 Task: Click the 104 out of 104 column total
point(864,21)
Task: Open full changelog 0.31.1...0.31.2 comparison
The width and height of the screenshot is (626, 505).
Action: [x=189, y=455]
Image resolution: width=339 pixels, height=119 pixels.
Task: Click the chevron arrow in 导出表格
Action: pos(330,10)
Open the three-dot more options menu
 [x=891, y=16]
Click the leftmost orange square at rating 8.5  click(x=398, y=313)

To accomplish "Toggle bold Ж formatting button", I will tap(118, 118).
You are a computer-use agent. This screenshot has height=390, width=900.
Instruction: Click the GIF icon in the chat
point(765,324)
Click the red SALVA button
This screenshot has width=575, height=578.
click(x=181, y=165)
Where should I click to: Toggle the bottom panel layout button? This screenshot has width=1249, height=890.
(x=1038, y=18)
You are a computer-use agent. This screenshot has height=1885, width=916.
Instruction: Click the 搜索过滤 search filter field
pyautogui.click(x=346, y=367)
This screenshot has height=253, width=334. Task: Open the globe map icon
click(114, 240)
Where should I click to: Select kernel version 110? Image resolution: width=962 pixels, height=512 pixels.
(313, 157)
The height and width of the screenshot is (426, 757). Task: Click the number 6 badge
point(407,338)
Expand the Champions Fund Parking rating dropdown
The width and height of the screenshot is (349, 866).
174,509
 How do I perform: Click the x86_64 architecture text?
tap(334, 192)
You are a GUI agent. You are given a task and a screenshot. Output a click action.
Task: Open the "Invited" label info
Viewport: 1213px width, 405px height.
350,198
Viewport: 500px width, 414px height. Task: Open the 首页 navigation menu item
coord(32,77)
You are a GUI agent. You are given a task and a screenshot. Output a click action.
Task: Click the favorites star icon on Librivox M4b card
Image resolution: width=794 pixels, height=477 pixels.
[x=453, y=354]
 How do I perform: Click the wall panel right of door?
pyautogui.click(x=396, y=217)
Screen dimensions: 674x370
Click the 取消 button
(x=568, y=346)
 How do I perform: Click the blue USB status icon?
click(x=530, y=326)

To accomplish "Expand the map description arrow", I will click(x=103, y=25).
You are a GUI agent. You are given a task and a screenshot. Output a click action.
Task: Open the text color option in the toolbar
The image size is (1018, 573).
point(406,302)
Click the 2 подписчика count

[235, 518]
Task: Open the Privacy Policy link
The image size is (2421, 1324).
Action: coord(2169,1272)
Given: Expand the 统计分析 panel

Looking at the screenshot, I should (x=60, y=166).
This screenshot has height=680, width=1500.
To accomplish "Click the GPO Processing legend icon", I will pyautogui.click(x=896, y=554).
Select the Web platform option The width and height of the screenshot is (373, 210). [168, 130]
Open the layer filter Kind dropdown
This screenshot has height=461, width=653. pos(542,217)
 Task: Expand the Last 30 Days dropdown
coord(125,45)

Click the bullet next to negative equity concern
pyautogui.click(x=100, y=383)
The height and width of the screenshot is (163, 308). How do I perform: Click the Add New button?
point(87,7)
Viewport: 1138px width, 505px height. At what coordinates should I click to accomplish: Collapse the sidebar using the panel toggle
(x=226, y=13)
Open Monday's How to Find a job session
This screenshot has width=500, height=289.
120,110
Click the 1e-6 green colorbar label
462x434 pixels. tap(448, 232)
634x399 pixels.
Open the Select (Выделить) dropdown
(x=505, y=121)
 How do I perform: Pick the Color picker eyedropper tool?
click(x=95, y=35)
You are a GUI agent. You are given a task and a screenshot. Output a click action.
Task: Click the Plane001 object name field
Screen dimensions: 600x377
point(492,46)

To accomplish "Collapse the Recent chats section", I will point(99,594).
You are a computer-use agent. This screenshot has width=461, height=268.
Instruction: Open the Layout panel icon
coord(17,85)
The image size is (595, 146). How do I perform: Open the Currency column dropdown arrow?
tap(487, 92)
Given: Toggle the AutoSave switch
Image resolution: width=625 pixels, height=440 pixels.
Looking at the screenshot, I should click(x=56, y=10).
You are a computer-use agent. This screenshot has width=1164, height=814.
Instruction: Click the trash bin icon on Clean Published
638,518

What to work on>
Your task is to reproduce all of the records exactly.

Result for this exercise>
 Task: Click the 104 out of 104 column total
point(864,21)
Task: Open full changelog 0.31.1...0.31.2 comparison
The width and height of the screenshot is (626, 505).
Action: [x=189, y=455]
Image resolution: width=339 pixels, height=119 pixels.
Task: Click the chevron arrow in 导出表格
Action: pos(330,10)
Open the three-dot more options menu
 [x=891, y=16]
Click the leftmost orange square at rating 8.5  click(x=398, y=313)

To accomplish "Toggle bold Ж formatting button", I will tap(118, 118).
You are a computer-use agent. This screenshot has height=390, width=900.
Instruction: Click the GIF icon in the chat
point(765,324)
Click the red SALVA button
This screenshot has width=575, height=578.
click(x=181, y=165)
Where should I click to: Toggle the bottom panel layout button? This screenshot has width=1249, height=890.
(x=1038, y=18)
You are a computer-use agent. This screenshot has height=1885, width=916.
Instruction: Click the 搜索过滤 search filter field
pyautogui.click(x=346, y=367)
This screenshot has height=253, width=334. Task: Open the globe map icon
click(114, 240)
Where should I click to: Select kernel version 110? Image resolution: width=962 pixels, height=512 pixels.
(313, 157)
The height and width of the screenshot is (426, 757). Task: Click the number 6 badge
point(407,338)
Expand the Champions Fund Parking rating dropdown
The width and height of the screenshot is (349, 866).
174,509
 How do I perform: Click the x86_64 architecture text?
tap(334, 192)
You are a GUI agent. You are given a task and a screenshot. Output a click action.
Task: Open the "Invited" label info
Viewport: 1213px width, 405px height.
350,198
Viewport: 500px width, 414px height. Task: Open the 首页 navigation menu item
coord(32,77)
You are a GUI agent. You are given a task and a screenshot. Output a click action.
Task: Click the favorites star icon on Librivox M4b card
Image resolution: width=794 pixels, height=477 pixels.
[x=453, y=354]
 How do I perform: Click the wall panel right of door?
pyautogui.click(x=396, y=217)
Screen dimensions: 674x370
Click the 取消 button
(x=568, y=346)
 How do I perform: Click the blue USB status icon?
click(x=530, y=326)

To accomplish "Expand the map description arrow", I will click(x=103, y=25).
You are a GUI agent. You are given a task and a screenshot. Output a click action.
Task: Open the text color option in the toolbar
The image size is (1018, 573).
point(406,302)
Click the 2 подписчика count

[235, 518]
Task: Open the Privacy Policy link
The image size is (2421, 1324).
Action: coord(2169,1272)
Given: Expand the 统计分析 panel

Looking at the screenshot, I should (x=60, y=166).
This screenshot has height=680, width=1500.
To accomplish "Click the GPO Processing legend icon", I will pyautogui.click(x=896, y=554).
Select the Web platform option The width and height of the screenshot is (373, 210). [168, 130]
Open the layer filter Kind dropdown
This screenshot has height=461, width=653. pos(542,217)
 Task: Expand the Last 30 Days dropdown
coord(125,45)

Click the bullet next to negative equity concern
pyautogui.click(x=100, y=383)
The height and width of the screenshot is (163, 308). How do I perform: Click the Add New button?
point(87,7)
Viewport: 1138px width, 505px height. At what coordinates should I click to accomplish: Collapse the sidebar using the panel toggle
(x=226, y=13)
Open Monday's How to Find a job session
This screenshot has width=500, height=289.
120,110
Click the 1e-6 green colorbar label
462x434 pixels. tap(448, 232)
634x399 pixels.
Open the Select (Выделить) dropdown
(x=505, y=121)
 How do I perform: Pick the Color picker eyedropper tool?
click(x=95, y=35)
You are a GUI agent. You are given a task and a screenshot. Output a click action.
Task: Click the Plane001 object name field
Screen dimensions: 600x377
point(492,46)

To accomplish "Collapse the Recent chats section", I will point(99,594).
You are a computer-use agent. This screenshot has width=461, height=268.
Instruction: Open the Layout panel icon
coord(17,85)
The image size is (595, 146). How do I perform: Open the Currency column dropdown arrow?
tap(487, 92)
Given: Toggle the AutoSave switch
Image resolution: width=625 pixels, height=440 pixels.
Looking at the screenshot, I should click(x=56, y=10).
You are a computer-use agent. This screenshot has width=1164, height=814.
Instruction: Click the trash bin icon on Clean Published
638,518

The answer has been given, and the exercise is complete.